David Bowie e le sue metamorfosi. Prima e oltre la sua morte

 Non è bastato un singolo annuncio. Molti di noi hanno cercato in rete conferme ulteriori della morte di David Bowie. E non per l’età prematura (69 anni), né semplicemente per l’affetto e l’ammirazione dovuti alla grandezza e all’inesauribilità della sua opera. Ciò che ci affatica è il pensiero che colui che ha fatto della reincarnazione e dell’invenzione incessante di stili la sua forma di vita, possa, in questa sua variazione grandiosa e continua, essere bloccato da una cosa in fondo così ordinaria e banale come la morte. Perché nel mentre ci sforziamo di prendere atto della sua scomparsa, ci sorprendiamo a rivolgerci una domanda più radicale: se cioè sia effettivamente mai esistito qualcosa di nome David Bowie, o se quel nome e quella persona non siano state altro che il supporto delle maschere che ha indossato.

I proletari «incoronati»

È frequente incontrare persone che rimangono stupite quando vengono a sapere che il Duca Bianco sia nato nel povero sobborgo londinese di Brixton. Segnato indelebilmente dalla schizofrenia del fratello maggiore (morto suicida negli anni Novanta) che lo introdurrà all’ascolto dei nuovi orientamenti musicali degli anni Cinquanta, David Bowie agli inizi faticherà non poco ad affermarsi nella scena musicale. Il suo esordio è costellato da una serie di fallimenti e di colpi andati a vuoto. Solo con la ballata cosmica Space Oddity sembra invertirsi la tendenza, benché l’omonimo LP (1969) non raggiunga affatto il successo commerciale sperato. È però con The man who sold the world (1970) e Hunky Dory (1971) che prenderà forma un singolare stile di fare musica e la sua figura comincerà ad assumere nuove sembianze preparando l’imminente svolta glam.

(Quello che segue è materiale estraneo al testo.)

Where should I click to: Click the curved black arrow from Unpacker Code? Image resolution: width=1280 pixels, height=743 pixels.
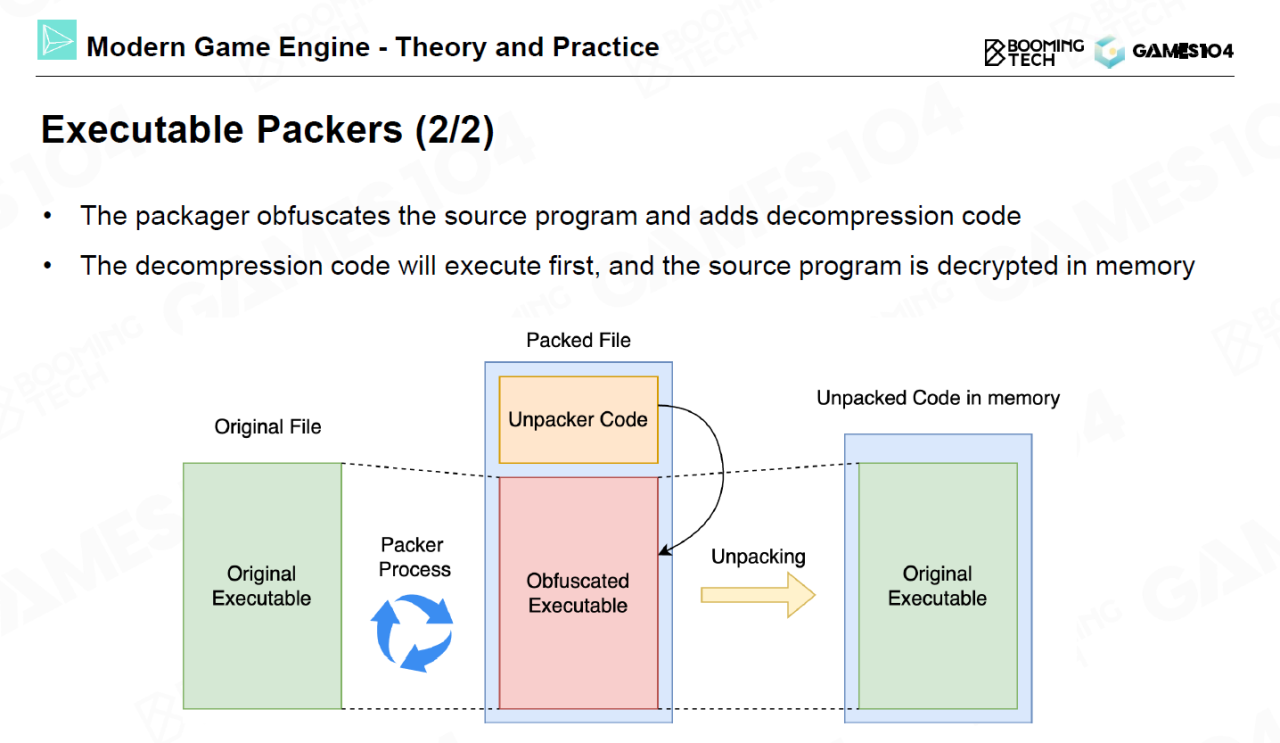tap(716, 478)
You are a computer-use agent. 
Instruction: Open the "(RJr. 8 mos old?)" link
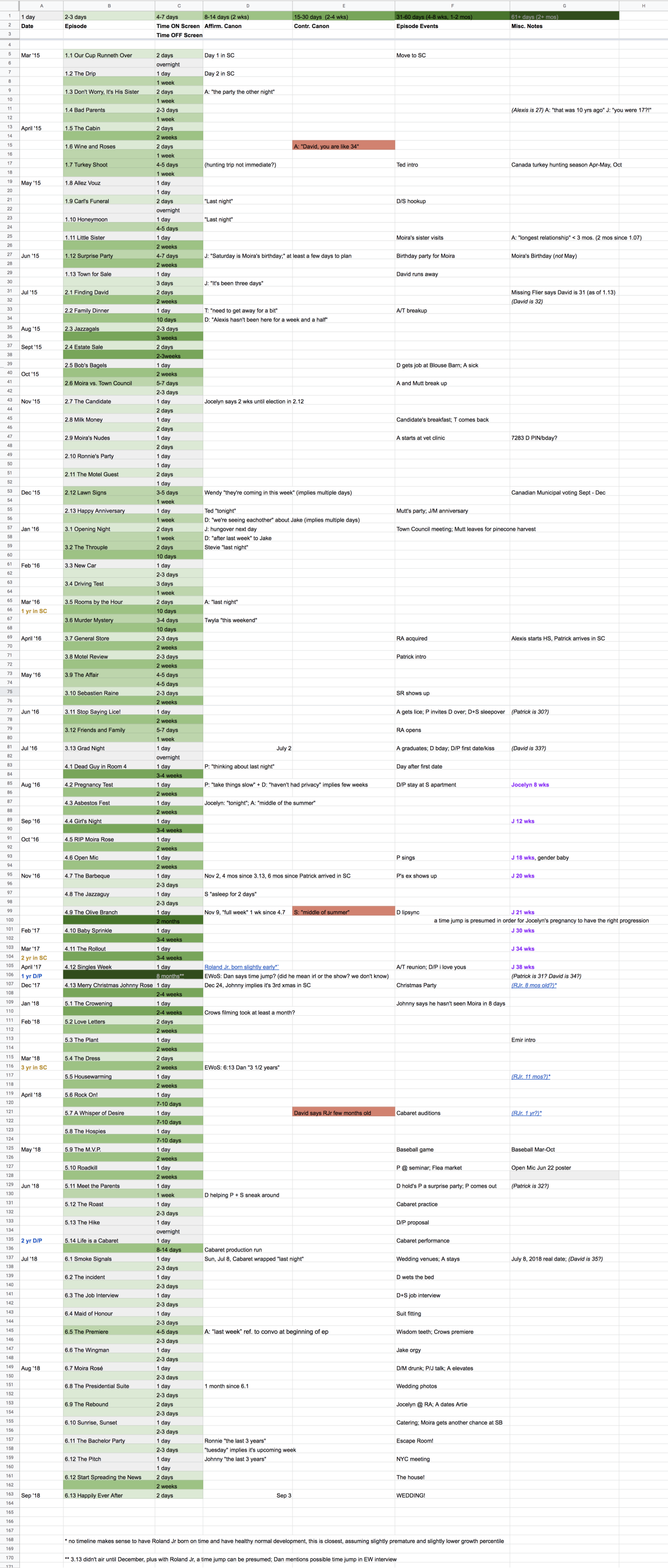click(534, 985)
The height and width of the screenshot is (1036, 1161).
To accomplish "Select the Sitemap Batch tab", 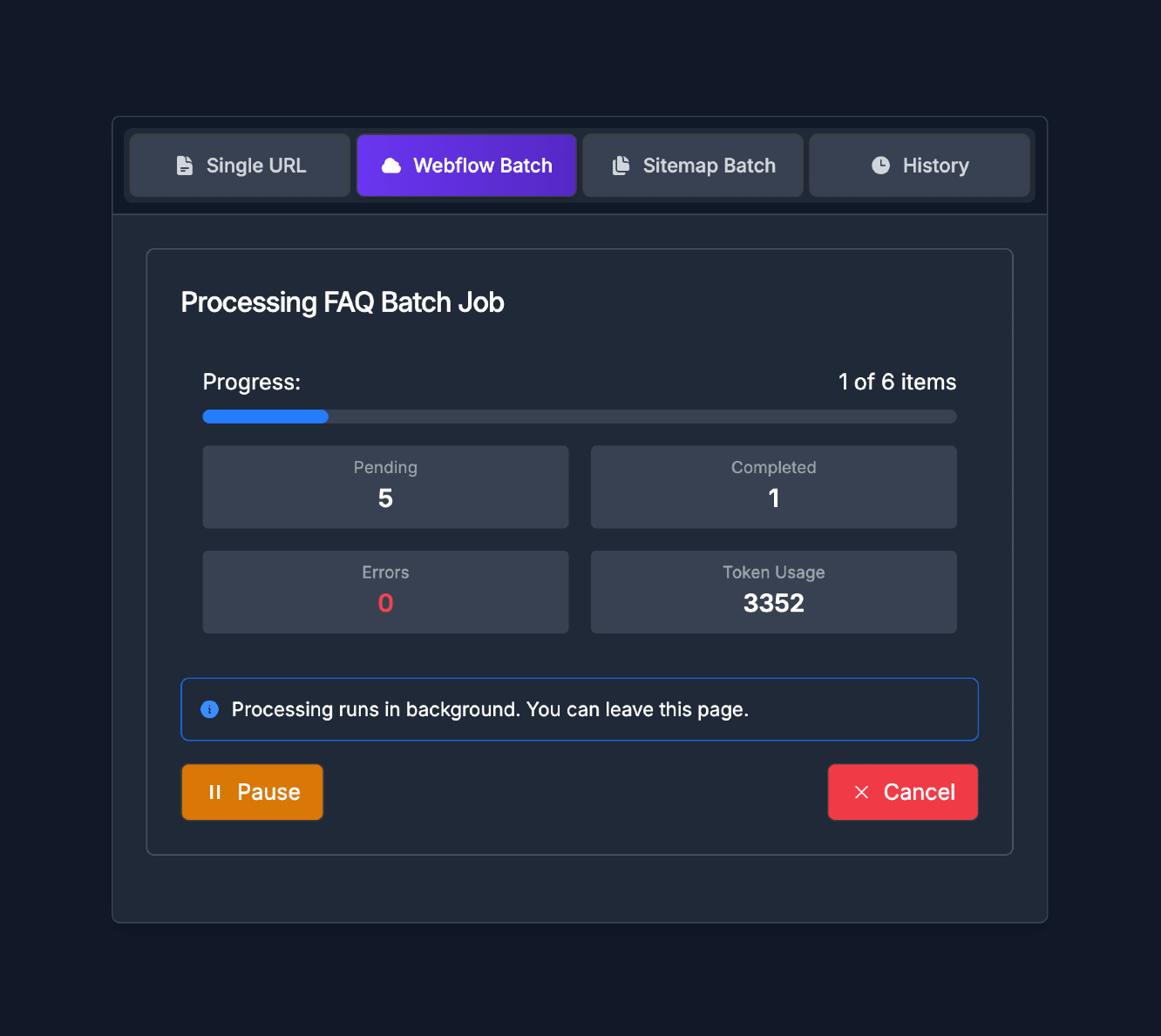I will (x=692, y=165).
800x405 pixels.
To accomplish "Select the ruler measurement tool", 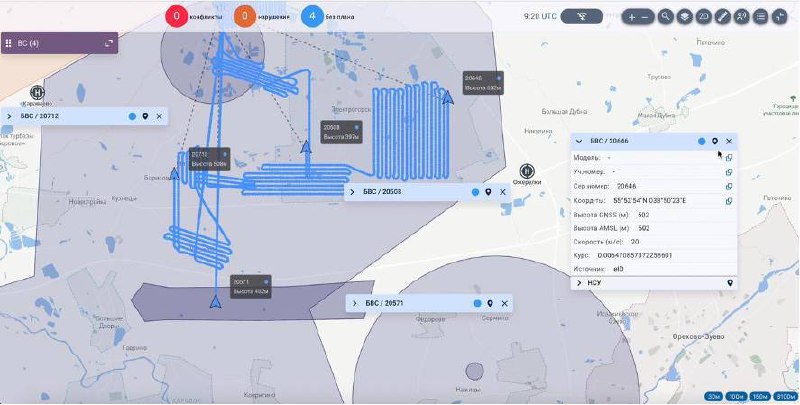I will [722, 16].
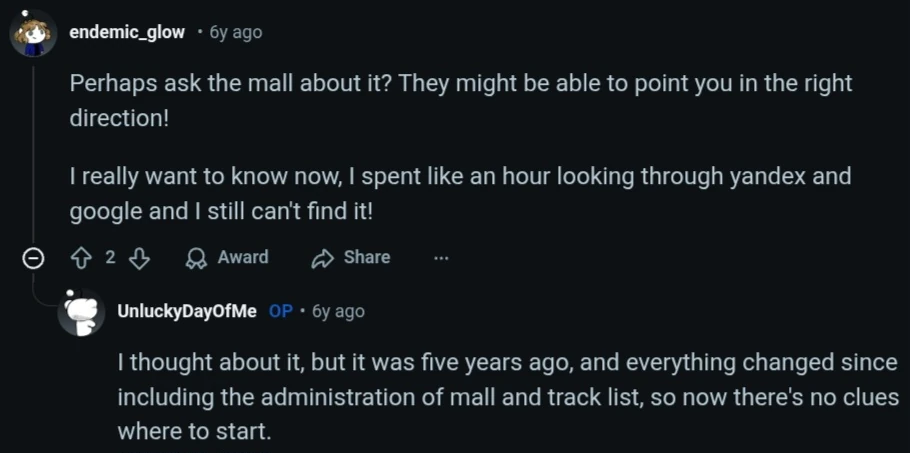Click the vote count number 2

click(x=110, y=258)
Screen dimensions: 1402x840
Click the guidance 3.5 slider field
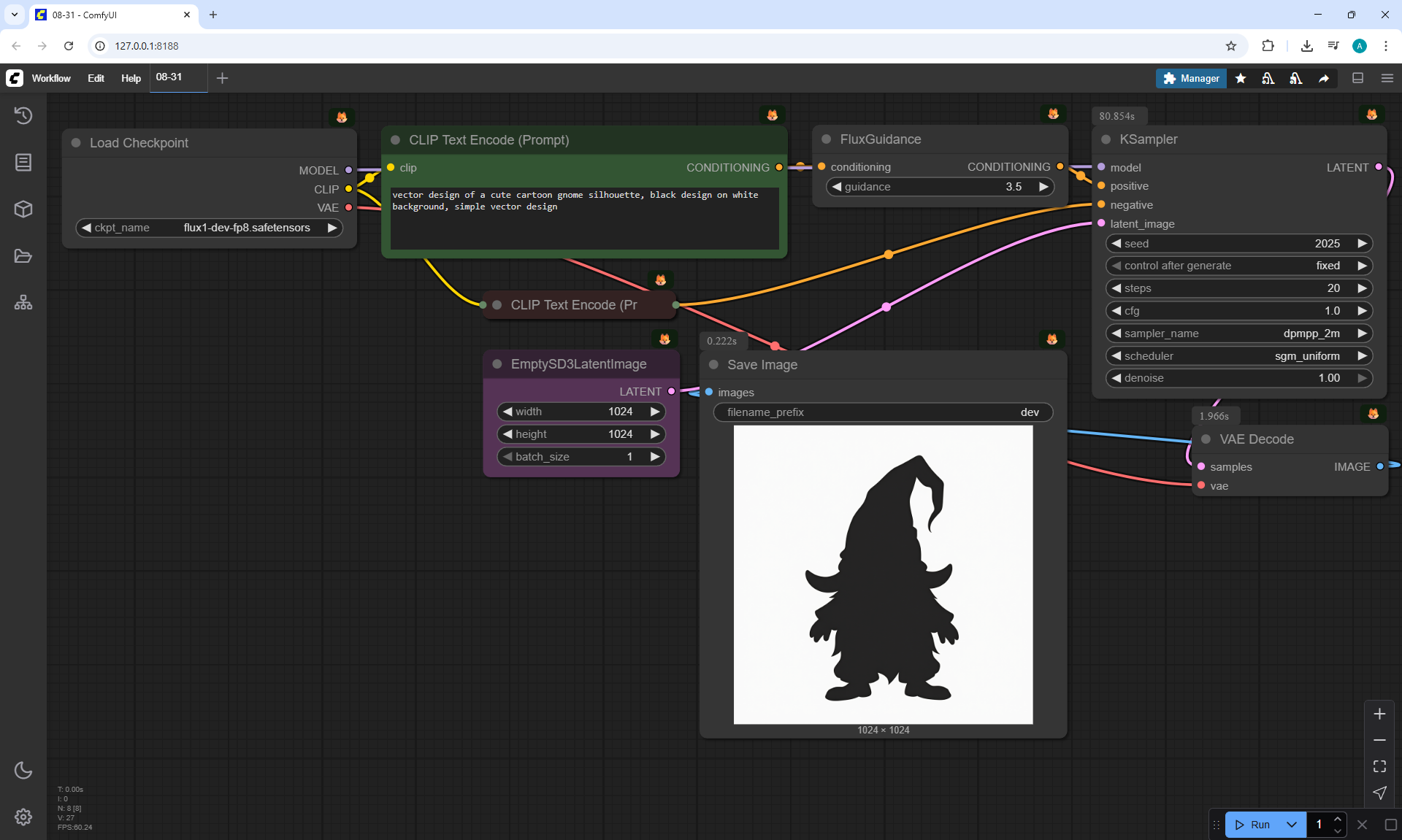[940, 187]
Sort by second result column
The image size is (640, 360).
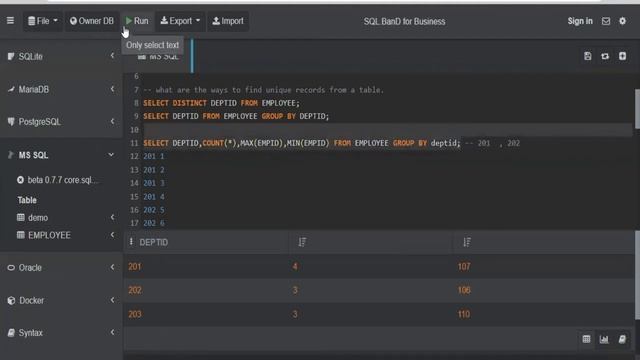click(x=302, y=242)
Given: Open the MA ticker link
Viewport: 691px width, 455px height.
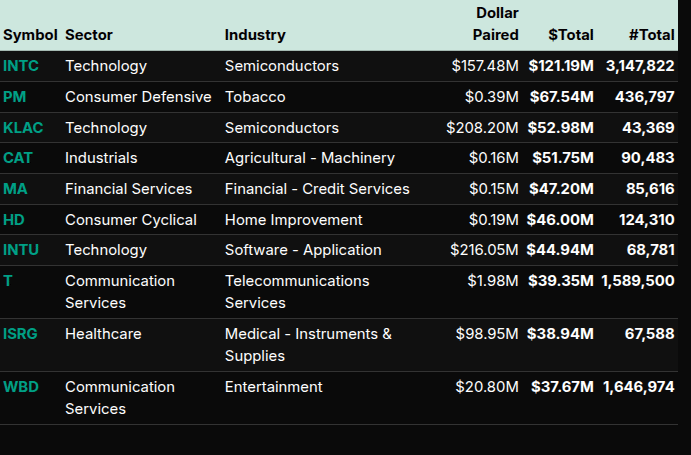Looking at the screenshot, I should [x=15, y=189].
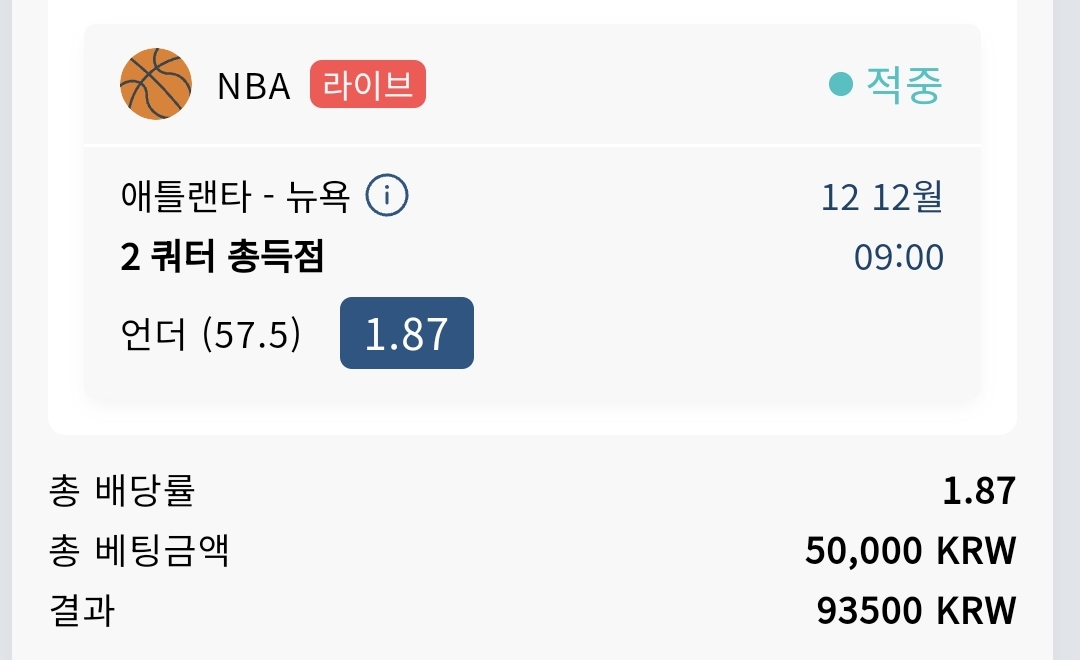This screenshot has height=660, width=1080.
Task: Select the 결과 row label
Action: [x=82, y=610]
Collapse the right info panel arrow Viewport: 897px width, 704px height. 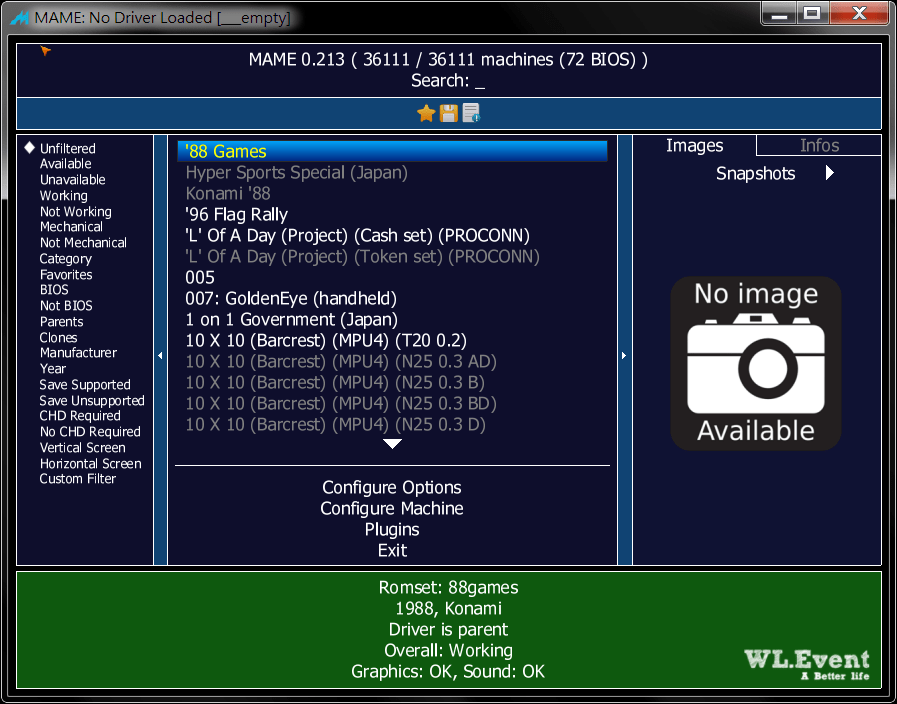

Nonostante sia convenzionalmente ritenuto l’amico Marc Bolan l’iniziatore e massimo rappresentante del genere, si dice che l’atto di nascita del glam rock sia da individuare in un concerto del 1970 dove un semisconosciuto Bowie costrinse la sua band ad indossare calze smaglianti, stivali e mantelli colorati, suscitando lo stupore del pubblico.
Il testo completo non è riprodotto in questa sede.